City walking: 8 destinations in Europe to enjoy by foot
Walking is not only the most sustainable way of urban mobility, but also the best way to discover the secrets of a city and savor its atmosphere.
City walking is beneficial in many ways: it increases the opportunities for socializing, decreases the economic weight and environmental impact of travel, helps to stay fit and allows you to visit even the most hidden corners of a destination. Here are 8 pedestrian-friendly European cities, to be discovered step by step: wear some comfortable shoes and get to know places and people in depth.
City walking in Venice
Among the “walking cities” the position of honor belongs to Venice: thanks to its canals, it is by nature completely car-free. Instead of four-wheeled vehicles, for fast movements Venice offers boats and gondolas but, if you are not in a hurry and want to discover the most fascinating corners of the Venetian Sestieri, you should move your feet. Because Venice is not just St. Mark’s Square, but a maze of streets, bridges and squares full of architectural beauty and original shops.

▶ [What you will do]:
A – In the article on walking in European cities, what makes Venice car-free by nature?
B – Pick up the article on walking in European cities after its last sentence and keep writing it.

▶ [Recorded information]:
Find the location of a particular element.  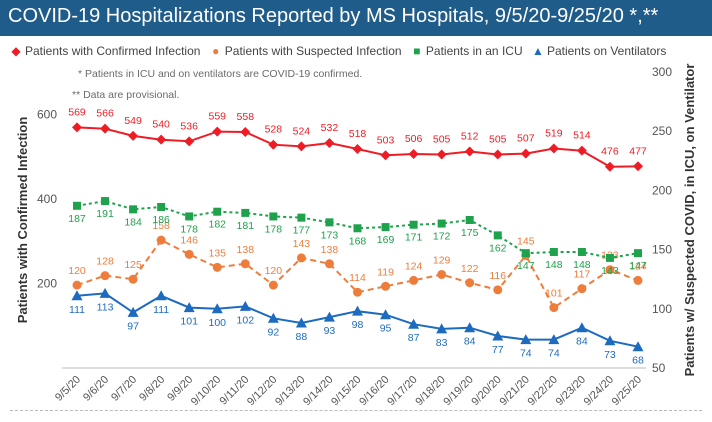

x-tick-label: 9/8/20 is located at coordinates (152, 389).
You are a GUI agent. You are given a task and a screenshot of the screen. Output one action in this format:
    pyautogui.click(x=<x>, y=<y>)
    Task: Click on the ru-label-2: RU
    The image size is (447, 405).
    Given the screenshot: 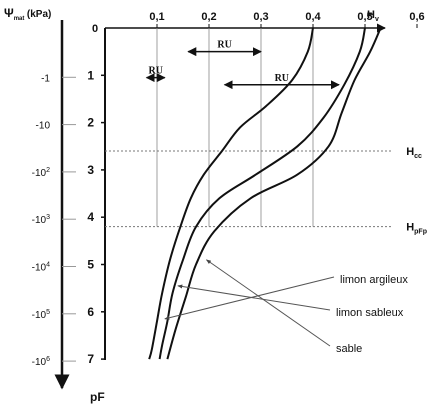 What is the action you would take?
    pyautogui.click(x=282, y=78)
    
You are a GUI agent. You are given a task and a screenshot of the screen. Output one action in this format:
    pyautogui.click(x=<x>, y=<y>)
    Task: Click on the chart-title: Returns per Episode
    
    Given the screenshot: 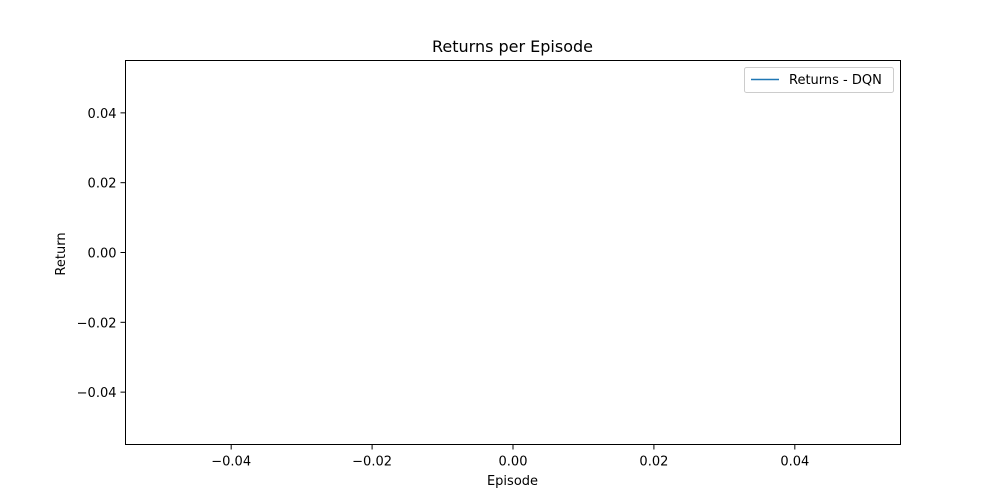 What is the action you would take?
    pyautogui.click(x=512, y=46)
    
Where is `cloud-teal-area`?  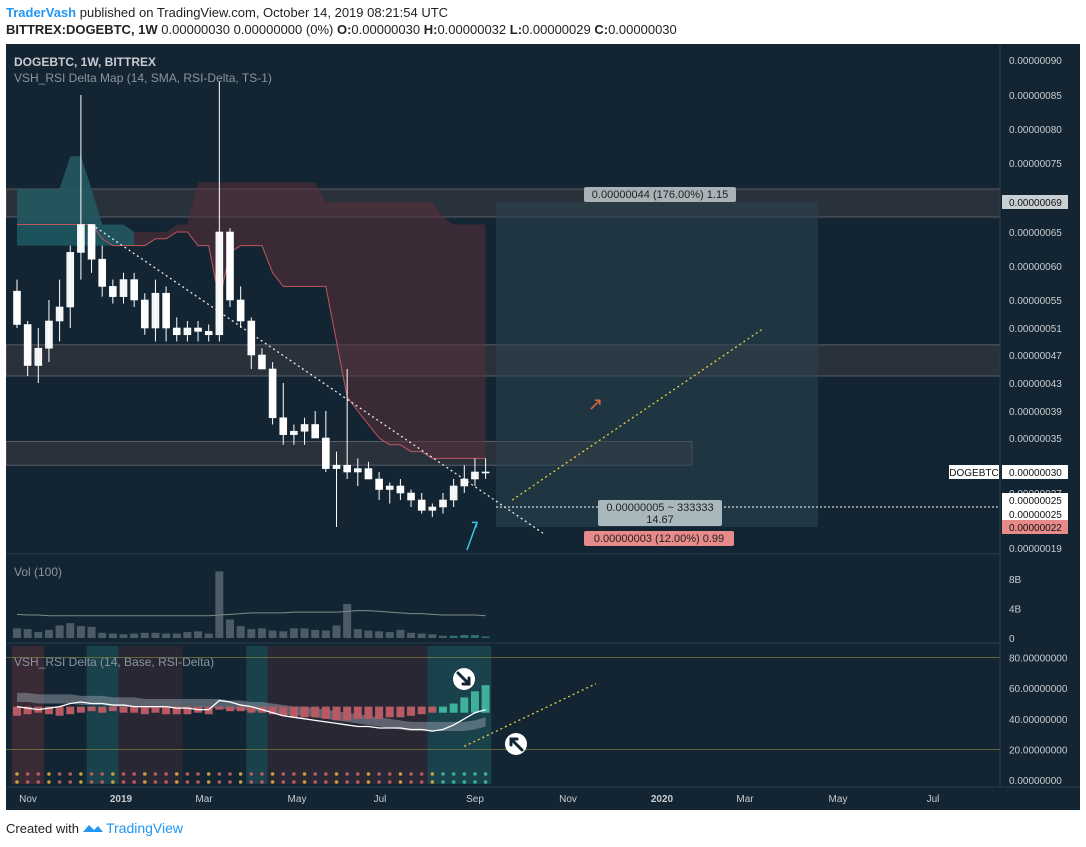
cloud-teal-area is located at coordinates (76, 201).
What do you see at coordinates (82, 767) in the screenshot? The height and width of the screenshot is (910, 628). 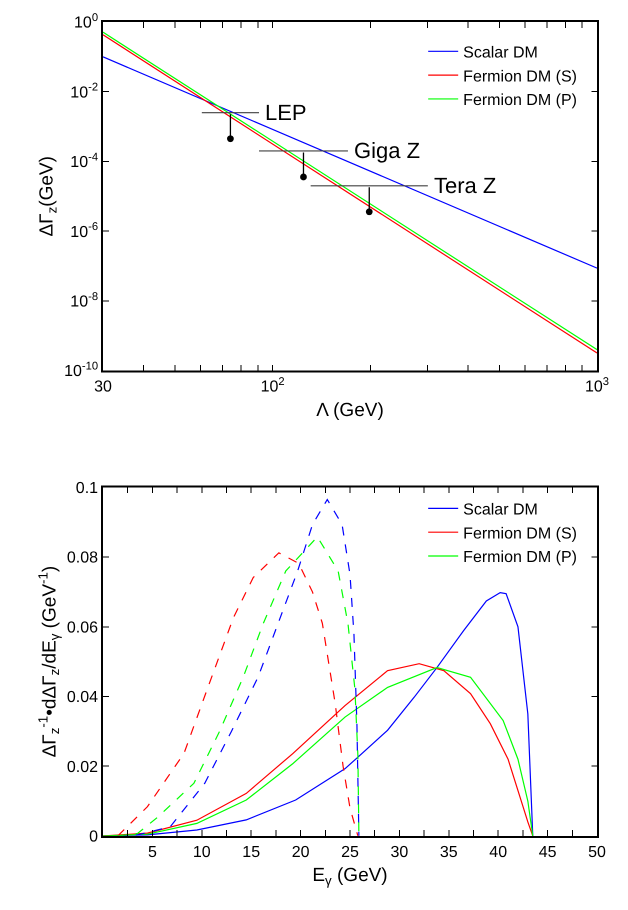 I see `y-tick-label: 0.02` at bounding box center [82, 767].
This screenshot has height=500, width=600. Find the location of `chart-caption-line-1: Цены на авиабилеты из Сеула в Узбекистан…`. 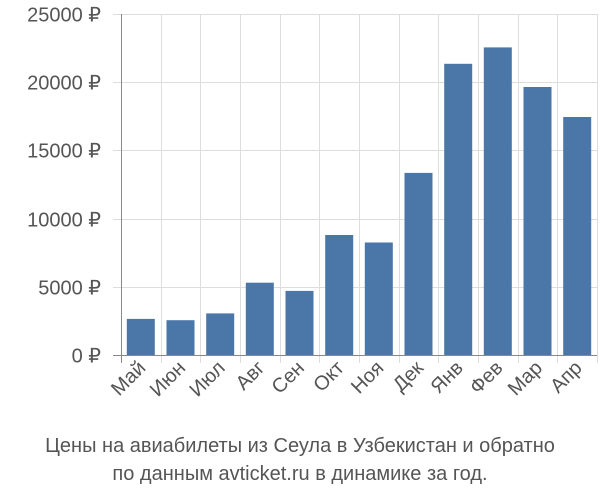

chart-caption-line-1: Цены на авиабилеты из Сеула в Узбекистан… is located at coordinates (300, 446).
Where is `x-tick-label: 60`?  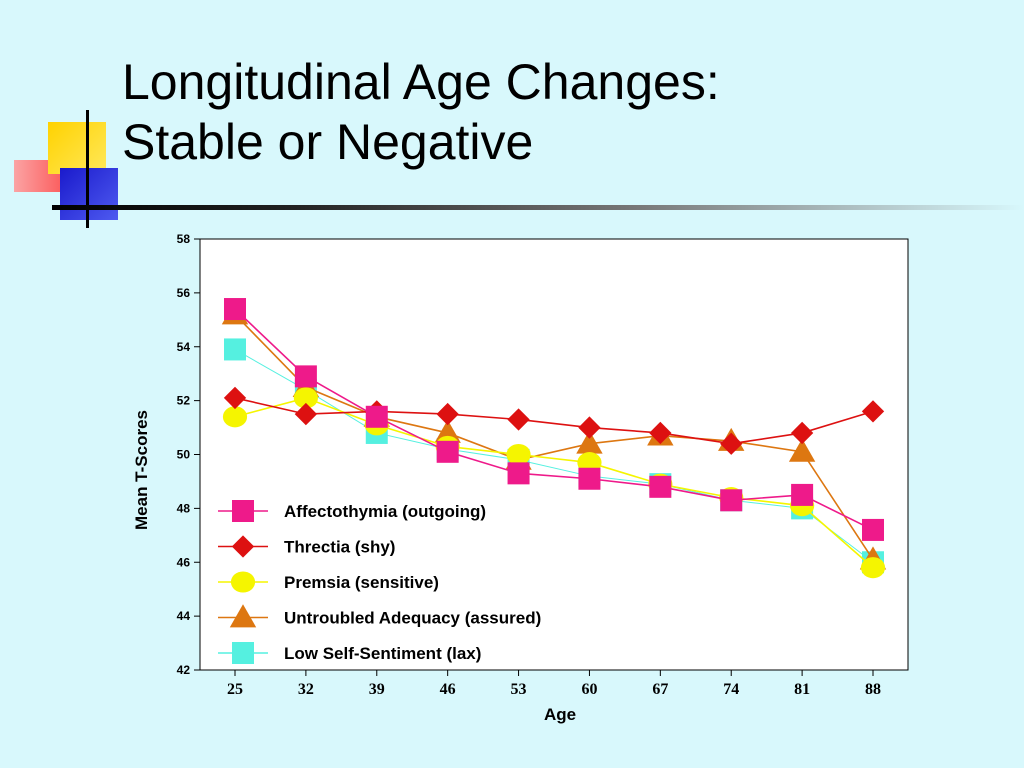 x-tick-label: 60 is located at coordinates (589, 690).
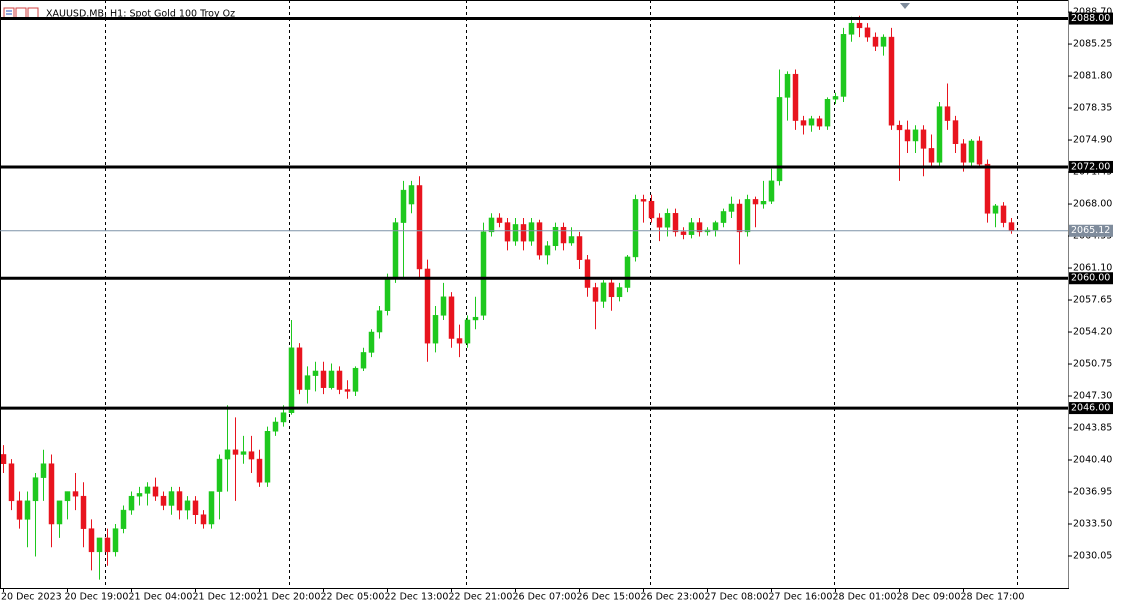  Describe the element at coordinates (929, 598) in the screenshot. I see `x-tick-label: 28 Dec 09:00` at that location.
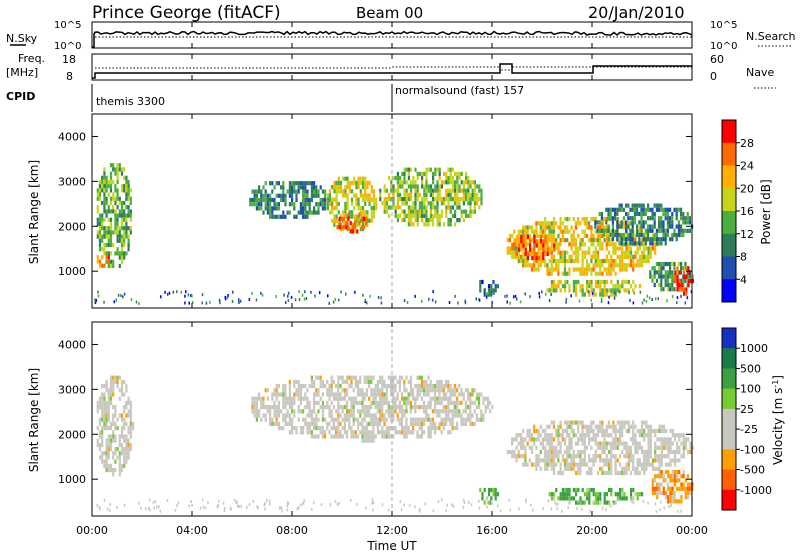 This screenshot has width=800, height=554. What do you see at coordinates (729, 200) in the screenshot?
I see `colorbar-segment` at bounding box center [729, 200].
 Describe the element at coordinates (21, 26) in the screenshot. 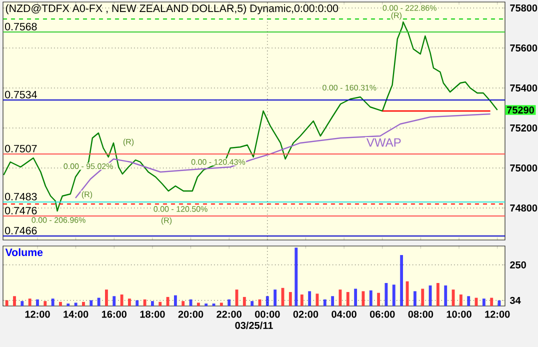

I see `ref-line-label: 0.7568` at that location.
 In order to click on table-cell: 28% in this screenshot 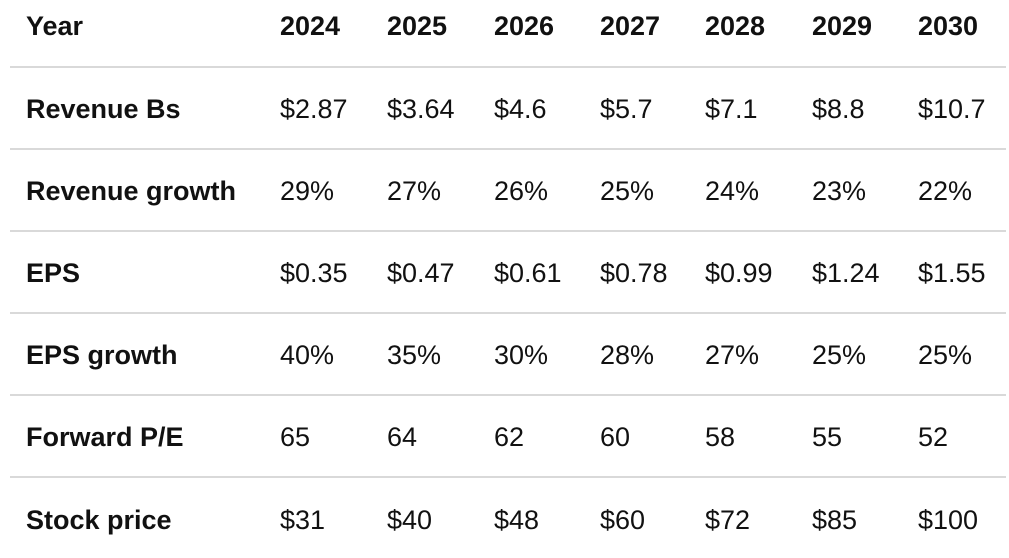, I will do `click(642, 354)`.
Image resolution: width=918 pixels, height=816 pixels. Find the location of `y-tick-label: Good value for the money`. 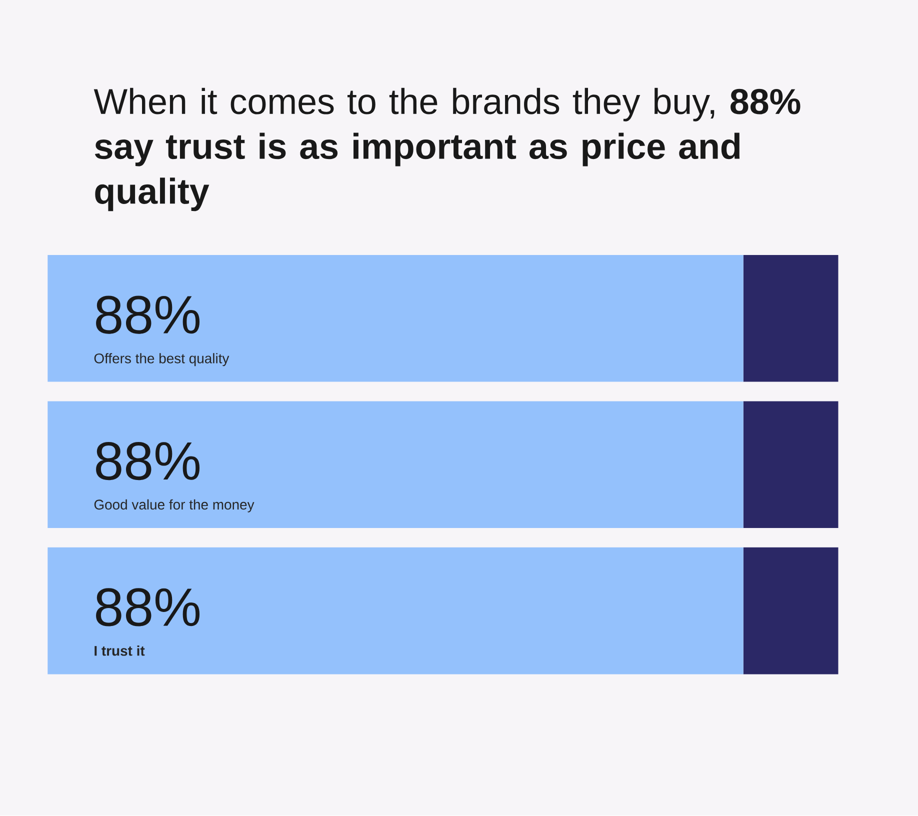

y-tick-label: Good value for the money is located at coordinates (174, 506).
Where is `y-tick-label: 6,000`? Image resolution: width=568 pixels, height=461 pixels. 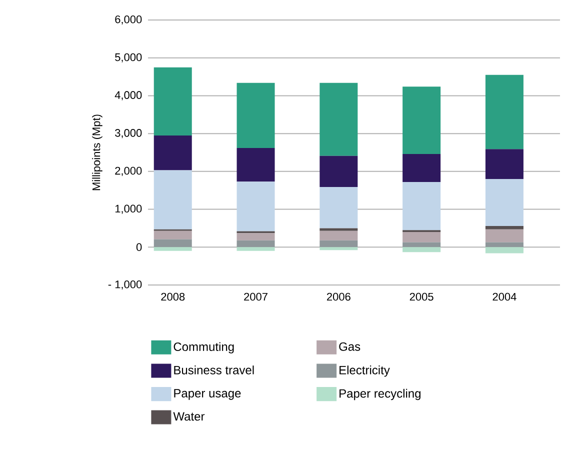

▶ [Expected results]:
A – Its canals.

B –
City walking in Amsterdam
Amsterdam is considered the Venice of the North: to grasp its unique charm, you can walk along one of the canals that run for over 100 kilometers around the historic Dam Square and the baroque Royal Palace that overlooks it. You will be able to admire splendid Renaissance-style buildings, visit internationally renowned museums and take advantage of countless opportunities for fun. However, we advise you not to walk on the cycle paths: hindering the traffic of bicycles could make you risk your safety.
City walking in Barcelona
Another European city suitable for long walks is Barcelona. Around the Rambla, the beating heart of the Catalan metropolis, there is a large pedestrian area that allows you to walk safely from Barceloneta beach to Plaza de Cataluña passing through countless points of tourist interest, shops, restaurants and street artists. By foot you can reach the Gothic Quarter, where there are many churches and historical monuments, and you can make the most of various cultural and leisure opportunities.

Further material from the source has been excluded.